Cultural Differences

by Laurel Avery

Trying to have a relationship with someone from another country can be more than a little challenging. Communication between the sexes has never been smooth and easy, but add to that the fact that you actually speak entirely different languages, and you have the basis for a comedy of errors.

Over lunch the other day with my French boyfriend, my American girlfriend and her French husband, we were discussing how dating in every country is broken into 25 "steps," progressing from the first meeting, to sex and marriage (in whatever order those last two happen). In America, kissing someone comes at step 5. In France it doesn't appear until step 20. So if an American woman visits France and meets a nice guy, she doesn't consider that by giving him a little kiss she has really sped up the dating process to the place where he expects the next thing is to jump into bed together.

Therefore, American women are often mistaken for being "easy" and French men are thought to be rude to expect sex after something as harmless, by American standards, as a kiss. In French culture kissing a lover is something one does when one has become more intimate with them. They were not raised with the kissing games that we were used to in America. What adolescent in the U.S. has not played "spin the bottle" at one time or another?

Cultural differences also come into play in the simplest things, like going to a restaurant. My boyfriend and I had ordered our meal, and shortly thereafter the wine arrived. The waiter uncorked it and set the bottle on the table. It sat there for a minute or so, then I reached over and poured a glass for both of us. A horrified look came over his face, and he informed me that, in France, women never pour their own beverages. The men are expected to do this, as it is considered rude for a woman to pour her own. This created some amusement a couple of weeks later when, at a dinner with another couple, I had to resort to strongly suggestive glances between the wine bottle and my empty glass before our host realized he was amiss in his pouring duties (for which he apologized profusely).

Another thing that can sometimes create discord is the French tendency to be quite honest about what they think.

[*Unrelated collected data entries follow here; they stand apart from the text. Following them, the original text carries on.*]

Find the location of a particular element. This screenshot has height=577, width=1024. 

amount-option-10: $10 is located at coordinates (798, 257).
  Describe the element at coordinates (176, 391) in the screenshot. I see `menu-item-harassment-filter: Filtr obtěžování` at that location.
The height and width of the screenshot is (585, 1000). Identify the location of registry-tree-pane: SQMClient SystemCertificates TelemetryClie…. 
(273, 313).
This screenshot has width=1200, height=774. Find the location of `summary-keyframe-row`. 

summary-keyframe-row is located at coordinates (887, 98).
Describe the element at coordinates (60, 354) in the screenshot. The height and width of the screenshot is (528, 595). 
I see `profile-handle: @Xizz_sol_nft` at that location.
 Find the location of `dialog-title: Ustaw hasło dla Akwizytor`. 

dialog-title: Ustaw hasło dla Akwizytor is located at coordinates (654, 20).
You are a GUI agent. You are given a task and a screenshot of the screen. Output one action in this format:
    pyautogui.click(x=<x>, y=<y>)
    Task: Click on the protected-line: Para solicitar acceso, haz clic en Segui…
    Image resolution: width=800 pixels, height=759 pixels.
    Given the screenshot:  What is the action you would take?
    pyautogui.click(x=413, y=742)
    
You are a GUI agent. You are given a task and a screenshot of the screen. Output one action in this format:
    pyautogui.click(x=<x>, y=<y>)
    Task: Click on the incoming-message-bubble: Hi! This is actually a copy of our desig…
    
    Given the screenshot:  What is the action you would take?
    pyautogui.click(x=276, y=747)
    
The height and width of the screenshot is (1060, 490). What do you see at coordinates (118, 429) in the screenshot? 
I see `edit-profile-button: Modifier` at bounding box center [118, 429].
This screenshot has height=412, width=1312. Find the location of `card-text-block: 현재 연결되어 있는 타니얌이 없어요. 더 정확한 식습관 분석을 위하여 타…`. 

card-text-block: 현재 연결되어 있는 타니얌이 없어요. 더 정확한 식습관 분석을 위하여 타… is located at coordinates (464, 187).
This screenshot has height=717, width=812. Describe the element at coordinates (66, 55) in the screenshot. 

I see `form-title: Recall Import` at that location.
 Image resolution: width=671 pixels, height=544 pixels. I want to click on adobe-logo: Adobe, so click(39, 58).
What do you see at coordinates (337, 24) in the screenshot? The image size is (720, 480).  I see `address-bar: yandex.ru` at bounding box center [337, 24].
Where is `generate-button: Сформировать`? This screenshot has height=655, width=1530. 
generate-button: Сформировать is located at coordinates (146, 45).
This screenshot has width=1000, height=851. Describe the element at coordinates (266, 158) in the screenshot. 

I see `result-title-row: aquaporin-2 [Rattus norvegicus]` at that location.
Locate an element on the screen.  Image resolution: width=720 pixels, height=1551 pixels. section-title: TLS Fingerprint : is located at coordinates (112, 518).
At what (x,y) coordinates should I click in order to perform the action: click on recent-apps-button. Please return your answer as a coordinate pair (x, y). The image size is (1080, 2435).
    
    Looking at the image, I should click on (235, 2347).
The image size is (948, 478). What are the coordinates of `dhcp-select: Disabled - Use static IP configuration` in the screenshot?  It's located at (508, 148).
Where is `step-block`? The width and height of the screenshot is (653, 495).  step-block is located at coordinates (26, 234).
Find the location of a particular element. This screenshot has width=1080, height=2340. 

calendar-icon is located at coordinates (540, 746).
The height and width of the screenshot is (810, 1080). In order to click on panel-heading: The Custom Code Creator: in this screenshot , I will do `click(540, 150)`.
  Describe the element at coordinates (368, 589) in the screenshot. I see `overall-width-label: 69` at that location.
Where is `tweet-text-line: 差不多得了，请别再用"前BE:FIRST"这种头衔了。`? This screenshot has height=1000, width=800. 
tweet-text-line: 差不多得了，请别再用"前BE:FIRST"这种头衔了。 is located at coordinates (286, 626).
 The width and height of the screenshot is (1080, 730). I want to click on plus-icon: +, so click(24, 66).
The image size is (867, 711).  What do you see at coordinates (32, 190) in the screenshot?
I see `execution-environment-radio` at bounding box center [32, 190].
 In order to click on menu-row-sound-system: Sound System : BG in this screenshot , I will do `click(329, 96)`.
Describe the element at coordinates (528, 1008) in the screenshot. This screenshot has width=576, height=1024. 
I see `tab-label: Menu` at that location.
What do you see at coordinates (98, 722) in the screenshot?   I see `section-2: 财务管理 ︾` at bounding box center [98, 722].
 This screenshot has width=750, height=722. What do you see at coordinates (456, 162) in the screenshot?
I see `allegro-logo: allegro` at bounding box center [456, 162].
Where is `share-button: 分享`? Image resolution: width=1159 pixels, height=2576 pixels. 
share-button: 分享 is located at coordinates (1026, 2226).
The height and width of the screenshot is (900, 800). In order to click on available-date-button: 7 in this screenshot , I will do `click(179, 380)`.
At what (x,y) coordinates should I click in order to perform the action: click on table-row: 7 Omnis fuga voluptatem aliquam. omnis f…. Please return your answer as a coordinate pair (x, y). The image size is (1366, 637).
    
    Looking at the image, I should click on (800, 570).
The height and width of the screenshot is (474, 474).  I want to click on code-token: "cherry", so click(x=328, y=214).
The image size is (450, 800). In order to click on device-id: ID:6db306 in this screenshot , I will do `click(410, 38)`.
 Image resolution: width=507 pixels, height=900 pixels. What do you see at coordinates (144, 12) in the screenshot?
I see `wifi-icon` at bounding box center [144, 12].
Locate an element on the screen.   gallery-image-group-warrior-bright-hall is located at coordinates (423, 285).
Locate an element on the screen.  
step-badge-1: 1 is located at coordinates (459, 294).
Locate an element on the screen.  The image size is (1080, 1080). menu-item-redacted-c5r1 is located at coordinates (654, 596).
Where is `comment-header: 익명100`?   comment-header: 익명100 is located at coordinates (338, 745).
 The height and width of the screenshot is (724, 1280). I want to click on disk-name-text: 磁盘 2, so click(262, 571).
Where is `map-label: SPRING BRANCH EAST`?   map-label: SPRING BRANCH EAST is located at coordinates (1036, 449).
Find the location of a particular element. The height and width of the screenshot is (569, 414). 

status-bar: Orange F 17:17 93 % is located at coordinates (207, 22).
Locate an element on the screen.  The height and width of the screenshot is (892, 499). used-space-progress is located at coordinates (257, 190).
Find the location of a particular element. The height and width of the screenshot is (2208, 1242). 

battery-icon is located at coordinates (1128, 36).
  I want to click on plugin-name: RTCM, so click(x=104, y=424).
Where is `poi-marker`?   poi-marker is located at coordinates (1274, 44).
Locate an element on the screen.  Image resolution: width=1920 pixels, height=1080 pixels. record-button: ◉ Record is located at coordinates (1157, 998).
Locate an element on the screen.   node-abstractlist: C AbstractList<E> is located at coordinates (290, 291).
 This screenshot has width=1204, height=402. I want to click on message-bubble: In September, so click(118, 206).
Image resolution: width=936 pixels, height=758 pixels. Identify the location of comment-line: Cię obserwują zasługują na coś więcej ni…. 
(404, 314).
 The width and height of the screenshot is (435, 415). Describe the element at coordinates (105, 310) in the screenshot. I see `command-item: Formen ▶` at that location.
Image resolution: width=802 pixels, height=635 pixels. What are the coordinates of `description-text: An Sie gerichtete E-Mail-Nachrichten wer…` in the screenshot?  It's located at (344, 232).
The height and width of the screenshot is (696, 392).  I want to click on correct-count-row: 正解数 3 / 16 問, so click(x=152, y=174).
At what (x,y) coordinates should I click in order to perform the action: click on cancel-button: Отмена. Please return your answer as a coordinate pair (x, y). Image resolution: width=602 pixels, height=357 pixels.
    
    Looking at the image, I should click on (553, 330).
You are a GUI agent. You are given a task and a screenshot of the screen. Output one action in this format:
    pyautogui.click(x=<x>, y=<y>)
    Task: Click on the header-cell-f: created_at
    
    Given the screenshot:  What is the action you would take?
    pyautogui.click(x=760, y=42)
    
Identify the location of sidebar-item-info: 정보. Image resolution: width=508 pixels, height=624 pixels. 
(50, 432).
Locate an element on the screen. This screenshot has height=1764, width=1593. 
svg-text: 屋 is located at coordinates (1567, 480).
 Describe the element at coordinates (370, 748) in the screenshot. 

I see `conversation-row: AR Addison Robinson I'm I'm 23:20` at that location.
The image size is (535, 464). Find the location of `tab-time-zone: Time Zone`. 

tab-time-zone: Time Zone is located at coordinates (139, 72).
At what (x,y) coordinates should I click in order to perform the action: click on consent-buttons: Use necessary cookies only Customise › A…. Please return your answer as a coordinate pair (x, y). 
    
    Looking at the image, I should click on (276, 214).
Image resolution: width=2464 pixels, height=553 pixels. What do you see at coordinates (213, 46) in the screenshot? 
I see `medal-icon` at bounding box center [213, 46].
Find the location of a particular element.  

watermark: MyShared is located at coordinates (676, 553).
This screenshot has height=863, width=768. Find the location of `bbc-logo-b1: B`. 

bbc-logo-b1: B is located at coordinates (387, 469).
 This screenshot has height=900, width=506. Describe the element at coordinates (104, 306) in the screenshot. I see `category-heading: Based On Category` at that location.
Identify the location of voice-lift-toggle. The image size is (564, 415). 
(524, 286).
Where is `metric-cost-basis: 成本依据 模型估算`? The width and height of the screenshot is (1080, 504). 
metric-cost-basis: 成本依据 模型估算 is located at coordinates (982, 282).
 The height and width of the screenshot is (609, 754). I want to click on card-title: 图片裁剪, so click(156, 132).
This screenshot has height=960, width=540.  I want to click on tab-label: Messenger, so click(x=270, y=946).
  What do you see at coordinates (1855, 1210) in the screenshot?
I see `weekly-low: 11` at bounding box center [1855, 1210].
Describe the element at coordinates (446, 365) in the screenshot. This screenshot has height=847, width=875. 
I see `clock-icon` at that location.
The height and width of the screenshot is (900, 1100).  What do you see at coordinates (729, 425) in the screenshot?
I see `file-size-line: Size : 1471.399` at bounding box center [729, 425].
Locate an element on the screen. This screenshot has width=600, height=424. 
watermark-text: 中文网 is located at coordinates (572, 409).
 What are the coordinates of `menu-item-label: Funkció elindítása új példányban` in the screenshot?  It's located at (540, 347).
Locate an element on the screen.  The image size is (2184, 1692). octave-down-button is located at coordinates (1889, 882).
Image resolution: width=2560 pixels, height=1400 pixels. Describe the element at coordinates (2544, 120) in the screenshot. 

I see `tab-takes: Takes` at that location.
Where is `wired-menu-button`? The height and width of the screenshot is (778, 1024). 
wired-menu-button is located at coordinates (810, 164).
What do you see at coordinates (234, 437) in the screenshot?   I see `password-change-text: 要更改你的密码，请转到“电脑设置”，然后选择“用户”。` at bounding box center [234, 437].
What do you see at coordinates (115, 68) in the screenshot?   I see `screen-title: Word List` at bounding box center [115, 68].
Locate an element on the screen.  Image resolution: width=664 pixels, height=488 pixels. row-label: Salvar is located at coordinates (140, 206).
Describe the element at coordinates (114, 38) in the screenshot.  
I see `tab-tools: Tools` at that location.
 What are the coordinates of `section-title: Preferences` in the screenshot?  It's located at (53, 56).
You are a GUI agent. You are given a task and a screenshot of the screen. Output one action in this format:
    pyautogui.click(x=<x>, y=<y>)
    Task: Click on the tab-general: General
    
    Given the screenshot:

If any American woman asked her American boyfriend, "Do you think I look fat?" and he answered "Yes," there would be one more man out there singing soprano. In France, a man does not hesitate to tell you that he thinks you should gain/lose weight, change your hair style, clothes, or cooking style. It takes some adjustment to get used to this, but in the end, it's nice to know that when he compliments you on something, he really means it and is not just trying to get you into bed (which they do in other ways!).

The little cultural differences can be worked out, as long as both people are willing to make an effort to communicate. The hardest part is to remember not to make any assumptions about how the other person is supposed to behave or react, which is really valid in any relationship, even between people from the same culture.